Apple’s Headphone Transition Marries Pragmatism and Vision

Today’s Apple event was notable for the fact that so much of what was to be announced had leaked ahead of time. On paper, that left very few surprises for the event itself, but of course what the supply chain leaks can never supply are the reasoning and narrative around new product announcements. And so during today’s event in San Francisco, it’s the storytelling around the changes that I was most curious about, and nowhere more so than around the death of the 3.5mm audio jack.

In the end, the way Apple is handling this transition is a mixture of pragmatism and vision. Normally, you’d want the vision first and the details second, but I think Apple made the right call here in getting the practicalities out of the way first.

Pragmatism first

The biggest risk with the elimination of the headphone jack was that for the first time a new iPhone would feel like a downgrade rather than an upgrade. The minimum bar Apple therefore had to clear here was to achieve feature parity between previous iPhones and the iPhone 7. As a practical matter, that meant giving people an option in the box that matched the functionality of what had previously come in the box, and that meant providing both Lightning EarPods and a Lightning-to-3.5mm adapter.

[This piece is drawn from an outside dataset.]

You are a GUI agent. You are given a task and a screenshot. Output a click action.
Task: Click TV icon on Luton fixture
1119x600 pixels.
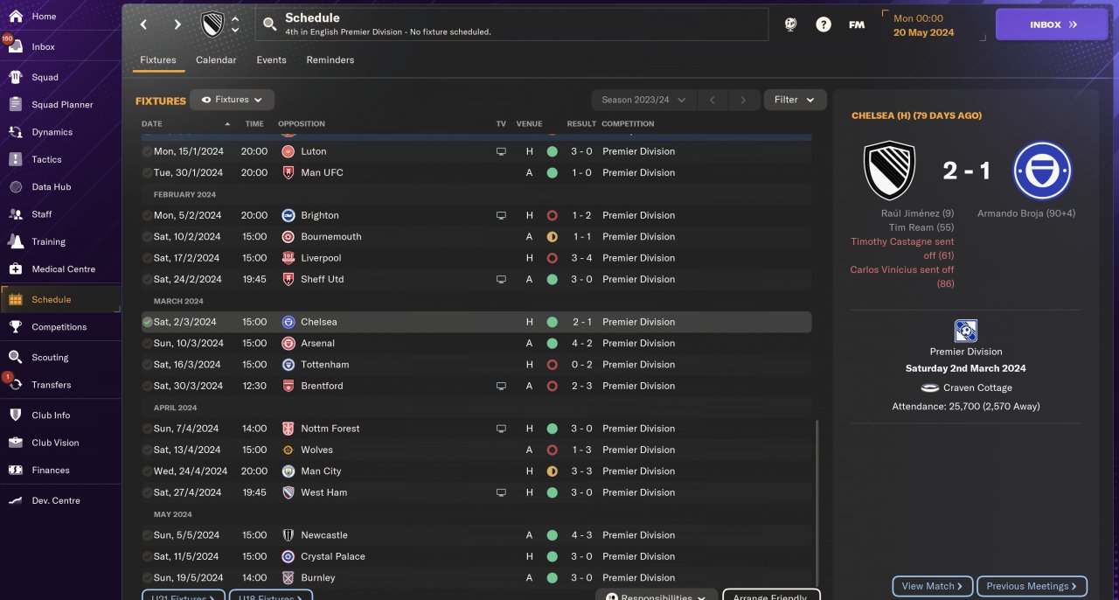(x=501, y=151)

Jason Snell joked recently that…

it’ll cost $19 if Apple’s sort of sorry, $29 if it’s not sorry, and if it’s free in the box then Apple’s really afraid of consumer backlash.

Of course, in the end, the adapter is free in the box, but that’s a sign of how much Apple wants (needs) this transition to go smoothly. It’s a transition driven by a vision, but it’s a long-term vision and in the short term Apple doesn’t want to lose any customers over it.

Vision second

So what is the vision here? Both Phil Schiller (in person) and Jony Ive (in disembodied voiceover) helped articulate it at the event. Here’s Schiller:

When you have a vision of how the audio experience can be, you want to get there as fast as you can and make it as great as it can be. And we do have a vision for how audio should work on mobile devices. And that takes us to our next feature: Wireless… it makes no sense to tether ourselves with cables to our mobile devices. But until someone takes on these challenges, that’s what we do. Our team at Apple has worked so hard to create something new that delivers on the opportunity of how good a wireless experience can be. That is why today we are so excited to show you a new product from Apple called Apple AirPods.

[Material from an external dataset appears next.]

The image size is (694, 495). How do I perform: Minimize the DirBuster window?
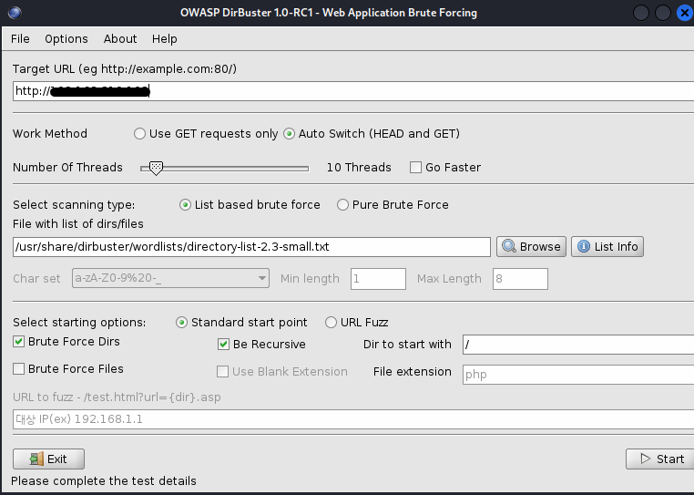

Ive encapsulates it even more succinctly:

We believe in a wireless future. A future where all of your devices intuitively connect.

If the iPad Pro is “the clearest expression of [Apple’s] vision of the future of personal computing”, then AirPods are the clearest expression of Apple’s vision of the future of audio on mobile devices. And the way AirPods pair to an iPhone is the best illustration of this future — here’s a tweet I posted with a short demo video from the hands-on area at the Apple event:

As you can see from the number of retweets and likes, that tweet struck a nerve. The pairing UX here is so much better than any Bluetooth pairing experience any of us have ever had before, and is the perfect instantiation of Ive’s comment about a future where all of your devices intuitively connect. It’s also a uniquely Apple experience, marrying hardware and software (and a proprietary wireless protocol) seamlessly in a way that creates a tightly integrated experience. Yes, it breaks the link with standards, but that’s classic Apple too, and it still leaves the door open to standard Bluetooth accessories connecting to the iPhone.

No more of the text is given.